**WORK TO COMPLETE:** Please work out how many lines in the entries contain "computer", then give that number with nothing added.

(Dataset excerpts)

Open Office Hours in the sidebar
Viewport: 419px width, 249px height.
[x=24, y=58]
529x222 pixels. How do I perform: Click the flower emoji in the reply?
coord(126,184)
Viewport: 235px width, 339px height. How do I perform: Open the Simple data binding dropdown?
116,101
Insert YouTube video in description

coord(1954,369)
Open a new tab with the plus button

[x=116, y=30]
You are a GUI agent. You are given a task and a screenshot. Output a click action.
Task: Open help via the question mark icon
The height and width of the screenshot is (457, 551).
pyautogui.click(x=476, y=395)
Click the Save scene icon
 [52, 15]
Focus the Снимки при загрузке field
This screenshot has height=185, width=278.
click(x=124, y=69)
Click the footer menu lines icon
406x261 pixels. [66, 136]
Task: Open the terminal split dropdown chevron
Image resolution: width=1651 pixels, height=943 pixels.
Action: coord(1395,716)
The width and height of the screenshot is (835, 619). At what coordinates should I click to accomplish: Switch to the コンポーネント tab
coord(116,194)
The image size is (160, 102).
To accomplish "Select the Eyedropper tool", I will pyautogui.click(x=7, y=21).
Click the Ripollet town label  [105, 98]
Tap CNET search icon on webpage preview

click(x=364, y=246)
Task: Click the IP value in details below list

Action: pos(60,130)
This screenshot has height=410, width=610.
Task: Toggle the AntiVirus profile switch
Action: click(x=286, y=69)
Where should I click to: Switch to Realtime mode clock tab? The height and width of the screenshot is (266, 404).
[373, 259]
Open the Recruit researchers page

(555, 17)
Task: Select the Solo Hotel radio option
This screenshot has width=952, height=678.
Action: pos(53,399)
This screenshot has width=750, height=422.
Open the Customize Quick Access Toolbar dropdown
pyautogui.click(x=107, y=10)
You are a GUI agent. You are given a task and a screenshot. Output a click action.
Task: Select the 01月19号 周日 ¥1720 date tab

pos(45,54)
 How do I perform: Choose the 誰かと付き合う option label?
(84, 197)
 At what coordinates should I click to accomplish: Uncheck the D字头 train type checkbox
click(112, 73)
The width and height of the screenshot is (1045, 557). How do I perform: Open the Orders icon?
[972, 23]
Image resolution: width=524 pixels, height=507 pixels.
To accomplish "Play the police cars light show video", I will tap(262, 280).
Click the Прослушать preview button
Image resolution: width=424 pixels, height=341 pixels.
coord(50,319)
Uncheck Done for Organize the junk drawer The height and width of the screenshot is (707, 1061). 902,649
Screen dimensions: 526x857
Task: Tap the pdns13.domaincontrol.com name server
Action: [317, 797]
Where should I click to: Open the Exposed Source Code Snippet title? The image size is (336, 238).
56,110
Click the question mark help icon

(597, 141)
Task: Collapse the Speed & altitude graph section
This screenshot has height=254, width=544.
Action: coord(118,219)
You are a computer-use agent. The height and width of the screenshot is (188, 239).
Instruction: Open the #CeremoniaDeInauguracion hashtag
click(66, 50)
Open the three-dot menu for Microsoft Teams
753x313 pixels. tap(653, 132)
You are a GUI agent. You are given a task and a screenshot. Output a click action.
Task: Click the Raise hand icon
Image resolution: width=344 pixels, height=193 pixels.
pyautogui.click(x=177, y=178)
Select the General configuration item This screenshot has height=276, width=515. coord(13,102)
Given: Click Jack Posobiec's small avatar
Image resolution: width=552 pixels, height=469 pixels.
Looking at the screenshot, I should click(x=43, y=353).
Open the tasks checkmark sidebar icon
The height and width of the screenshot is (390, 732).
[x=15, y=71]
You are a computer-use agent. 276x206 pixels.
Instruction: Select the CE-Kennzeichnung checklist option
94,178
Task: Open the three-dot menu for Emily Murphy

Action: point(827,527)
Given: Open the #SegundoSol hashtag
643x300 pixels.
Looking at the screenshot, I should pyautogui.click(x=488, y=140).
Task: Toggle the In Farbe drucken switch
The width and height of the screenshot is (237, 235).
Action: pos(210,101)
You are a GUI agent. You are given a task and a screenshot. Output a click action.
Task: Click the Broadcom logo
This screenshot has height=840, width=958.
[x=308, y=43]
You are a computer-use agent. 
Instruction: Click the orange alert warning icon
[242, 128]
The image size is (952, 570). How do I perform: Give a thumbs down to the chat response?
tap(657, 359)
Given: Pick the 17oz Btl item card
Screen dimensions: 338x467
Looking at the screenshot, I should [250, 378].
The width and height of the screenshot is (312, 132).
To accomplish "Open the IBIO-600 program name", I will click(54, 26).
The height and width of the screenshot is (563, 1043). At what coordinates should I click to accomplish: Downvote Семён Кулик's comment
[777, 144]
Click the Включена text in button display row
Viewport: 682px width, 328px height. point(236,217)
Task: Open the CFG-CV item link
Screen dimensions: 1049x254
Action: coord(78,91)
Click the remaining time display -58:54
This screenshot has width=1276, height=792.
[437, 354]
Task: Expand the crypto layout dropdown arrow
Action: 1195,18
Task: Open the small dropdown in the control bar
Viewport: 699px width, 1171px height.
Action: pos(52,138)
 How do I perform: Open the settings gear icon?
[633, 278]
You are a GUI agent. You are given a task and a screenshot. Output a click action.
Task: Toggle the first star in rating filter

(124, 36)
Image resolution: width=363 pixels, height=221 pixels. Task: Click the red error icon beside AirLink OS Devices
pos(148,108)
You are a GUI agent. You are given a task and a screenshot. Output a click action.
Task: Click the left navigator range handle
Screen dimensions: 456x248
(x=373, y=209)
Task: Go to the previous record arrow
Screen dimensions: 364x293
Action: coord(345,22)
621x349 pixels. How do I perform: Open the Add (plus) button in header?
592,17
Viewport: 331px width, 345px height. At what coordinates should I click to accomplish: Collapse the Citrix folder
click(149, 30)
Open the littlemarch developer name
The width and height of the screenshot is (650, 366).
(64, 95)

**EXERCISE RESPONSE:** 3